Le contrat négocié par l’entreprise auprès de l’assureur doit comporter, au minimum, les garanties suivantes :

  • remboursement intégral du ticket modérateur pour les consultations, actes et prestations remboursées par l’Assurance maladie.
  • remboursement du forfait journalier hospitalier sans limitation de durée
  • frais dentaires à hauteur de 125 % du tarif conventionnel
  • frais d’optique forfaitaire minimum de 100 € par période de deux ans (un an pour les enfants ou quand  la vue évolue).

 

Que risque une entreprise qui ne souscrit pas À la complÉmentaire santÉ ?

Il n’y a pas de texte qui définisse de sanctions. Cependant le salarié pourra assigner son employeur devant les Prud’hommes. Un salarié sans complémentaire santé qui devrait, par exemple, assumer de lourds frais médicaux, pourrait demander dédommagement à son employeur. De même, au moment de la rupture de son contrat de travail, un salarié peut faire valoir qu’il aurait dû bénéficier de la complémentaire santé pendant qu’il travaillait. Il aurait ainsi profité de son maintien gratuit pendant sa période de chômage au titre de la portabilité.

 

La portabilité de la complÉmentaire santÉ

La portabilité est la possibilité de continuer à bénéficier des prestations santé de la mutuelle d’entreprise pendant un an. Plusieurs conditions à cela :

  • il faut qu’il y ait rupture de contrat (faute lourde mise à part),
  • que la cessation d’activité soit prise en charge par l’Assurance chômage,
  • que le salarié ait travaillé au moins un mois entier chez cet employeur et ait adhéré à la couverture complémentaire santé de l’entreprise.

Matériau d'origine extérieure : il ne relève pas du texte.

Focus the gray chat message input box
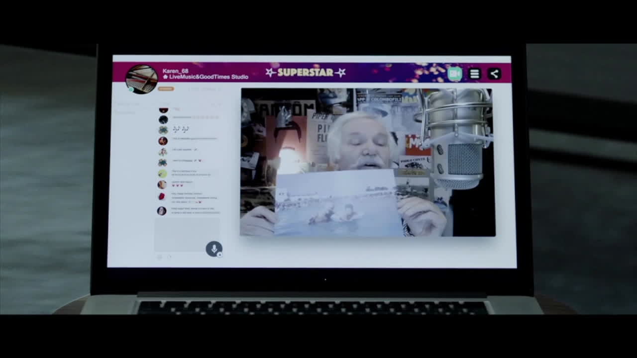The image size is (637, 358). pyautogui.click(x=187, y=235)
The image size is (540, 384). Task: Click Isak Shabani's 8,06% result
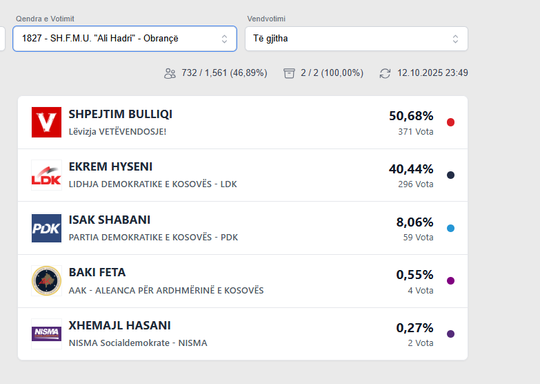point(414,222)
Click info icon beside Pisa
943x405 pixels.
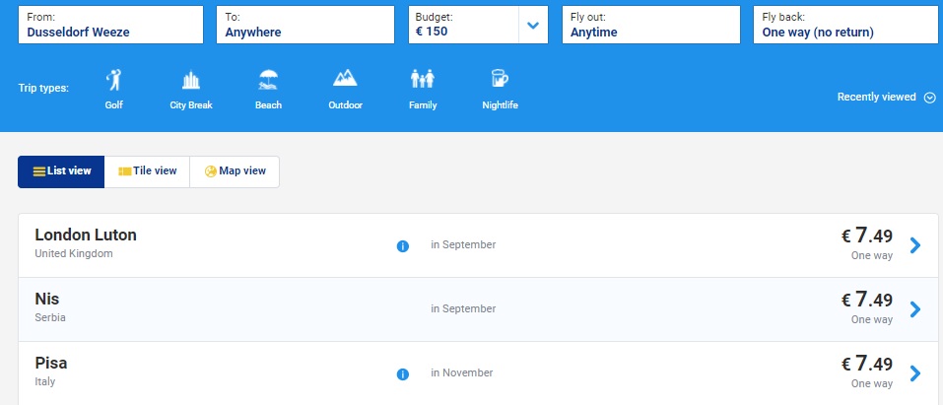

La personne doit fournir à l’assureur la notification de prise en charge de Pôle emploi. Elle continue à bénéficier de cette complémentaire santé pendant le temps de sa période d’indemnisation, dans la limite de la durée du ou des derniers contrats de travail chez cet employeur.

Un décret organise, à partir du 1er juillet 2017, le plafonnement progressif des tarifs, échelonné sur trois ans, pour les retraités qui souhaitent conserver leur mutuelle d’entreprise.